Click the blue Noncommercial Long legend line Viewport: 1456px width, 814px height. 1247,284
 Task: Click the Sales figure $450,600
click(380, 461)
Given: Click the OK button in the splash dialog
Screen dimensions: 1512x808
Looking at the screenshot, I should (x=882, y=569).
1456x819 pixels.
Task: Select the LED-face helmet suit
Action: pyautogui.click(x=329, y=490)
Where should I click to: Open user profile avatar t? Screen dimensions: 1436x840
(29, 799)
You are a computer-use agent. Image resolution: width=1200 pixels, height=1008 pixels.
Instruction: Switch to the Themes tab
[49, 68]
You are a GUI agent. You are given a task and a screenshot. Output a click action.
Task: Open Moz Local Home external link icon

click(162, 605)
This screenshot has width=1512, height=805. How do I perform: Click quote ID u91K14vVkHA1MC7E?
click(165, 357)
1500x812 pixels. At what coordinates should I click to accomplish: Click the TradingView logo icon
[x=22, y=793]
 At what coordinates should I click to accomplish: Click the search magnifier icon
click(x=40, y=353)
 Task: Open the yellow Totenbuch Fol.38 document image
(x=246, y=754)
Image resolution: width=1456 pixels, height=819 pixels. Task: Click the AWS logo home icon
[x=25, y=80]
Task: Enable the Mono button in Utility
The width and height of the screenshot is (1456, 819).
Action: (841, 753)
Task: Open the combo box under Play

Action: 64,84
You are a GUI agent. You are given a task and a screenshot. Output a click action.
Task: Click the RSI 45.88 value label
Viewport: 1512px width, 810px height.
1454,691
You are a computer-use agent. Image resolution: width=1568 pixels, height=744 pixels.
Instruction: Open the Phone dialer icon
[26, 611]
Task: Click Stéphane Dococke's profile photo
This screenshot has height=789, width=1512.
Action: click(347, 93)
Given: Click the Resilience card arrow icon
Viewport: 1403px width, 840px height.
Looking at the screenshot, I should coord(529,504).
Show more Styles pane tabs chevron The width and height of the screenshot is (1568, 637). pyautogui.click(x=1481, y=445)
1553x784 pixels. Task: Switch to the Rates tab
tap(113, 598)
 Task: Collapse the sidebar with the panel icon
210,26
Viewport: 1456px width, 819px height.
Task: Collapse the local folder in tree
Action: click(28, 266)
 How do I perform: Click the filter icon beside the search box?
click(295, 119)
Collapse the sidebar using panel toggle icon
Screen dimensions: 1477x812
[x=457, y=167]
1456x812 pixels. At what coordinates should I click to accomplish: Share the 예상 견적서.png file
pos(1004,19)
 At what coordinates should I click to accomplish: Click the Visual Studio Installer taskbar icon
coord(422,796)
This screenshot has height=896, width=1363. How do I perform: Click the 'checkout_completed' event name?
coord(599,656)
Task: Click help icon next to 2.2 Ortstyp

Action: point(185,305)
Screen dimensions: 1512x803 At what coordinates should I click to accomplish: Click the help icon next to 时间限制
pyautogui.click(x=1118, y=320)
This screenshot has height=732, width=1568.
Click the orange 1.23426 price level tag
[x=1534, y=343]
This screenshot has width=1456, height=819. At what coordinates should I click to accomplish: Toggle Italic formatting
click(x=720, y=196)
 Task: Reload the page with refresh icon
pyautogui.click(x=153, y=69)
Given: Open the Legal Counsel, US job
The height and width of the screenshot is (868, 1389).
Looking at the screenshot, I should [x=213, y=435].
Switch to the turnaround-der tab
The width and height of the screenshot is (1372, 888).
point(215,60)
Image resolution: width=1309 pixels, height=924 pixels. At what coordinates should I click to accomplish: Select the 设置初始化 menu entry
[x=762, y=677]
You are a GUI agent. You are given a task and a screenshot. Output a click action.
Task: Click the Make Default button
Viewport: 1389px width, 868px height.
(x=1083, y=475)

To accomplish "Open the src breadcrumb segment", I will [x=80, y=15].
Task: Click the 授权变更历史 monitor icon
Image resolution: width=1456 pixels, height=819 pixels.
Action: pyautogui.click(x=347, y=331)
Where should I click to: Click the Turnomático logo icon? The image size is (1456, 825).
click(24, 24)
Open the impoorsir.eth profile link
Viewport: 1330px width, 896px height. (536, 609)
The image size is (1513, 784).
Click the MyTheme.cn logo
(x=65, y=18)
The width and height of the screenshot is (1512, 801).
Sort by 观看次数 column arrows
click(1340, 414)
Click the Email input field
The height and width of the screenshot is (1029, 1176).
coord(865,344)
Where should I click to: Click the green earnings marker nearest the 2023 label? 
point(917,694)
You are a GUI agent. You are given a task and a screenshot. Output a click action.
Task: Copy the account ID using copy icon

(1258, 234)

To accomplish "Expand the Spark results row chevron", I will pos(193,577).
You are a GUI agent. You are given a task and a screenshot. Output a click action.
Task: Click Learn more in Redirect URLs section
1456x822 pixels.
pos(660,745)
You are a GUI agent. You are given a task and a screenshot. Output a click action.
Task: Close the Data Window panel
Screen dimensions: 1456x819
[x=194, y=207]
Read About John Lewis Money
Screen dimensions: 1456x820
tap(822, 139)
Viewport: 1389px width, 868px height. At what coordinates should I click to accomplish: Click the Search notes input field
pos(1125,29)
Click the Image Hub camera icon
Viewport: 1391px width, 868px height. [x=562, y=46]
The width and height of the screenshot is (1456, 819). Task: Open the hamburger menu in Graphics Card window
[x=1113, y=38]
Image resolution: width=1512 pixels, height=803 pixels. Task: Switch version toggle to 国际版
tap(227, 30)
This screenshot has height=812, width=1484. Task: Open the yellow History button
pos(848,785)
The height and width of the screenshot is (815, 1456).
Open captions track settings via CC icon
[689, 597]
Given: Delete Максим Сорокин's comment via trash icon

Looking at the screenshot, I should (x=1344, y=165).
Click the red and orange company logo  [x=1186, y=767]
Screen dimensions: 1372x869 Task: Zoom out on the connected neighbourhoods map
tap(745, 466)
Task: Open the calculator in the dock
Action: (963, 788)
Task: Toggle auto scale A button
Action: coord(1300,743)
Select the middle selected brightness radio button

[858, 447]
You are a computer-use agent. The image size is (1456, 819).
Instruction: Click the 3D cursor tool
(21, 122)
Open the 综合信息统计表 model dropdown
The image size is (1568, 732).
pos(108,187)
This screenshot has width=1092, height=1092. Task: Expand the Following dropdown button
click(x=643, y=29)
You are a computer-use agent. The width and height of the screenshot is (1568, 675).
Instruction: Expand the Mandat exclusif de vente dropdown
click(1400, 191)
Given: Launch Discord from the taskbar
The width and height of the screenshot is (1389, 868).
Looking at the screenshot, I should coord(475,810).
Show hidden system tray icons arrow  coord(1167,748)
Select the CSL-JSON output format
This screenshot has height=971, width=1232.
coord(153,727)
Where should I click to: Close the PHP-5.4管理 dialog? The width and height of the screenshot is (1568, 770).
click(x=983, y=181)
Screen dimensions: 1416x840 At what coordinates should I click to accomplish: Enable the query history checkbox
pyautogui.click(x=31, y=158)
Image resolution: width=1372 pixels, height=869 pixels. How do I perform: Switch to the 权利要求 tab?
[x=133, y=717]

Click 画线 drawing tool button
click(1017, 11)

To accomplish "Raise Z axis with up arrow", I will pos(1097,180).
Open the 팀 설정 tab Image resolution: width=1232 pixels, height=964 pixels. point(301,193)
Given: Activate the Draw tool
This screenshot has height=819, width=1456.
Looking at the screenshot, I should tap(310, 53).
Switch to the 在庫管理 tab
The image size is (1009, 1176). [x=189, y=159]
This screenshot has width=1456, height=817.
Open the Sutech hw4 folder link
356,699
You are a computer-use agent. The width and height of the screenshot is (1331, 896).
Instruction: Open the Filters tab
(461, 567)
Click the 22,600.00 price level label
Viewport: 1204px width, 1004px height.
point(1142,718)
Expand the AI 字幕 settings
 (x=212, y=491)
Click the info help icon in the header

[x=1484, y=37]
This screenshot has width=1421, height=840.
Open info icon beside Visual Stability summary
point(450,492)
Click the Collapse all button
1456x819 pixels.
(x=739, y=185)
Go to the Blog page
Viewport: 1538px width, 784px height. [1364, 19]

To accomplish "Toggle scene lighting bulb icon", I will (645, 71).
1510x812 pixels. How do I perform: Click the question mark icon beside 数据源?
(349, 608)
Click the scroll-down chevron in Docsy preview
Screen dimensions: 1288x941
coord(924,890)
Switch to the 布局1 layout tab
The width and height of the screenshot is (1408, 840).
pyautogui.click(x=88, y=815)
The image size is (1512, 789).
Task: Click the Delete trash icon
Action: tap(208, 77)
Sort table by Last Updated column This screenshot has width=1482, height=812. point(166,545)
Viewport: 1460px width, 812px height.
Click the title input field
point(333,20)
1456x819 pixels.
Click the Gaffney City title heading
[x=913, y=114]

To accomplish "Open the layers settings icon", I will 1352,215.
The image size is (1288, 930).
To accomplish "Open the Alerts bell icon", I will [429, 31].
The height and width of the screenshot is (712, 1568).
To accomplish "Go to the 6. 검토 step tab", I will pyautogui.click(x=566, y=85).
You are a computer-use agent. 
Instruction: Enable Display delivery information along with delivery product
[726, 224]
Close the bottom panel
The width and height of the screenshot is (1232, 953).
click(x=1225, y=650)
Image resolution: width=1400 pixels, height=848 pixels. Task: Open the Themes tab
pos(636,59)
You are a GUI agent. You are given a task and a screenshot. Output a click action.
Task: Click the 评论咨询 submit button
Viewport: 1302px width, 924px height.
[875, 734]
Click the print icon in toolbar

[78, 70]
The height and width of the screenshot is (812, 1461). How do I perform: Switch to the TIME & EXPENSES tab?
════════════════
If a line in the material above holds the word "will", count it, then give the total as a bare number.

» ANSWER SECTION
7